The rest of the show is very much in the vein of Blind Date, whereby we get to see how the dates went for last week’s couples. However, due to obvious budget constraints we no longer see couples playing crazy golf in Llandudno or riding the banana in Mallorca, because every single date on Take Me Out is held in the VIP area of a Manchester club called Fernando’s (the recession is biting hard).
This means that we, the viewers, get to watch close-up shots of fleeting neck strokes, flirty leg touching, occasional kissing, and quite simply the dullest conversation you could ever imagine. It would be more entertaining if the couples had to bring in stool samples, which they then analyse and discuss over a cocktail. (Watching the guy playfully sticking a cocktail umbrella in his date’s colourful log, before advising her to cut down on leafy green vegetables and M&Ms, would be a massive improvement.)

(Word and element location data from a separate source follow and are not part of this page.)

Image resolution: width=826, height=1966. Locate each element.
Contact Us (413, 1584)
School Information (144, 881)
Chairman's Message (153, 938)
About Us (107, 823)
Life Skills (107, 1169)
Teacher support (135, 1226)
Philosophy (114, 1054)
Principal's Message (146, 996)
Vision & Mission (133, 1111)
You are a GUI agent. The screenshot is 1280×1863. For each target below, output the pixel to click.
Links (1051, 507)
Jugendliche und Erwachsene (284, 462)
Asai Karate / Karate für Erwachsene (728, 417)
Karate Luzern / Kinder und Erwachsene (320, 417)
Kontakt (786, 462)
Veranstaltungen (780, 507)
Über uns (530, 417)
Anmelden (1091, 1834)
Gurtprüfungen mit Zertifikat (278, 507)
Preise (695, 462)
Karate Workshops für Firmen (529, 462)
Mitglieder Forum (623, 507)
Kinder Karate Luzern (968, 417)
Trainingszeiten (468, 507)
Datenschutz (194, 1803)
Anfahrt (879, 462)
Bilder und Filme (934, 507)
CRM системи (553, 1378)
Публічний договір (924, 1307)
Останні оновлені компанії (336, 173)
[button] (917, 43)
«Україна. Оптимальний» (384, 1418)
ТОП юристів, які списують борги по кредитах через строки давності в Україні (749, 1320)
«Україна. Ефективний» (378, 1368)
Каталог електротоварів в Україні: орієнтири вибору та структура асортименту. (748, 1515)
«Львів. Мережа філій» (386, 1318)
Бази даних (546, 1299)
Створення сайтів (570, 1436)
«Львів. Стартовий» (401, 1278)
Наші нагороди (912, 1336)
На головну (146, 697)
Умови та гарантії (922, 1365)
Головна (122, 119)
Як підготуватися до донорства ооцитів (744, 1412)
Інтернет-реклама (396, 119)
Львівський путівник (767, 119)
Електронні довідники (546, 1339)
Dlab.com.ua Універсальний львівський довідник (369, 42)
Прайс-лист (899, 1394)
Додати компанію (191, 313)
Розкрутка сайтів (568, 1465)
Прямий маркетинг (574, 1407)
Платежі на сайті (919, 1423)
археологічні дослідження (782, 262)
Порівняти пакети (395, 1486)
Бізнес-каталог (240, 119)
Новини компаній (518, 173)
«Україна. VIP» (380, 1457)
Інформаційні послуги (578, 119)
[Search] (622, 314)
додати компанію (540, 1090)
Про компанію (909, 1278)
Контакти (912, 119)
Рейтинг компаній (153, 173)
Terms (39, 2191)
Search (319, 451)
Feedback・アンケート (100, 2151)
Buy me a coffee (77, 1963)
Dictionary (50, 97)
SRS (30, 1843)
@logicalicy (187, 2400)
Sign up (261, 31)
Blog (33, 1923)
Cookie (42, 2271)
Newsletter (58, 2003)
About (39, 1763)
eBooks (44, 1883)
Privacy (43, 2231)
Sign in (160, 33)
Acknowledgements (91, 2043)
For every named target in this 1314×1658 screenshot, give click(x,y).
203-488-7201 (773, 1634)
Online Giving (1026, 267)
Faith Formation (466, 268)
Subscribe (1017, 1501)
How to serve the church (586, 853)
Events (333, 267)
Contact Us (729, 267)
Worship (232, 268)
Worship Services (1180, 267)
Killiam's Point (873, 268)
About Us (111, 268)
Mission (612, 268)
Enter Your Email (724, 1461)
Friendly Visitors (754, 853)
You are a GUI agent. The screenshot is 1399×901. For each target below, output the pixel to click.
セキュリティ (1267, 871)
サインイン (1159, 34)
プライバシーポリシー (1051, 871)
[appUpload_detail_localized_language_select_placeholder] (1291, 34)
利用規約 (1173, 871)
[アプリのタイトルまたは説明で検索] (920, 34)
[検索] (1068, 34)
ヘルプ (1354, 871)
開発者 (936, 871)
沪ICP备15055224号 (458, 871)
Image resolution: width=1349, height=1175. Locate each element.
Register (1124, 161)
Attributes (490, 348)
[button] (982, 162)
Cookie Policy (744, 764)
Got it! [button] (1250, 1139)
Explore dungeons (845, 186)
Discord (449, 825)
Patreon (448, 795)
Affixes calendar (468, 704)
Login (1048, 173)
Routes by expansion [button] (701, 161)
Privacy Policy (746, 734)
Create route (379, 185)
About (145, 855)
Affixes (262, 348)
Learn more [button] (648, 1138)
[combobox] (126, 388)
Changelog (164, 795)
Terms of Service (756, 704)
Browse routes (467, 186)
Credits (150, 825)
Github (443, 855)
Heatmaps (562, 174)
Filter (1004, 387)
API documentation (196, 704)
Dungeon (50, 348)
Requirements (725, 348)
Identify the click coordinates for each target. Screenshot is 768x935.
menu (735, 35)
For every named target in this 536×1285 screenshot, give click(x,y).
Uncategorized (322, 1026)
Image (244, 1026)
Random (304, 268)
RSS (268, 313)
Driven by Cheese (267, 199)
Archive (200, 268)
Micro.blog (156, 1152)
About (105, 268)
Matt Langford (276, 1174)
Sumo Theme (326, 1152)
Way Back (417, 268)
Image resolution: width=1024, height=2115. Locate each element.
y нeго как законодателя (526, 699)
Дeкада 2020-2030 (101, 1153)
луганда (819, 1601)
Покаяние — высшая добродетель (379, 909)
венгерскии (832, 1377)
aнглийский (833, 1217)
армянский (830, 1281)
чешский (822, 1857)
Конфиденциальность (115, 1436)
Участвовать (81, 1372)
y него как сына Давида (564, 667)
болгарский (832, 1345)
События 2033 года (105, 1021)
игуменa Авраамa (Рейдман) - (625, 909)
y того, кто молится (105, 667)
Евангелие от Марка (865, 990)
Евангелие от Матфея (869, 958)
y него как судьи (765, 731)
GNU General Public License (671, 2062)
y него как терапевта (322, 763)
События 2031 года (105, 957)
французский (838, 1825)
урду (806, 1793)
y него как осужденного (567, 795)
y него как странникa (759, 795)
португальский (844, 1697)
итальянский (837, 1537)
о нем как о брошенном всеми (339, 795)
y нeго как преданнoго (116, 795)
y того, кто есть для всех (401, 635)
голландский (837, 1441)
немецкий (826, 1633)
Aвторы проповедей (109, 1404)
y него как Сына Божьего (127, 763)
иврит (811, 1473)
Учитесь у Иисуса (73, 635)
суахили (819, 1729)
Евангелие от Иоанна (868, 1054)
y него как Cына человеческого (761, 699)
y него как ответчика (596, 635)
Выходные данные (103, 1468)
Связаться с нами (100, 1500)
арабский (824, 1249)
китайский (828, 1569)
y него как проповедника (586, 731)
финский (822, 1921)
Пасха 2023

Anyway, I suppose I’d better wrap this up. Basically, Take Me Out isn’t something that you’ll stay in for on a Saturday night. And if you’re popular enough to have plans at the weekend, it’s not something you’ll record while you’re out either. But in all likelihood, you’ll probably find yourself watching the ITV2 repeat on a Sunday afternoon, with a fine cup of coffee, a filthy bacon sandwich, and a heavy sigh of relief that you’re not Joel…speed rapping a Chinese menu…in the face of cold, hard rejection.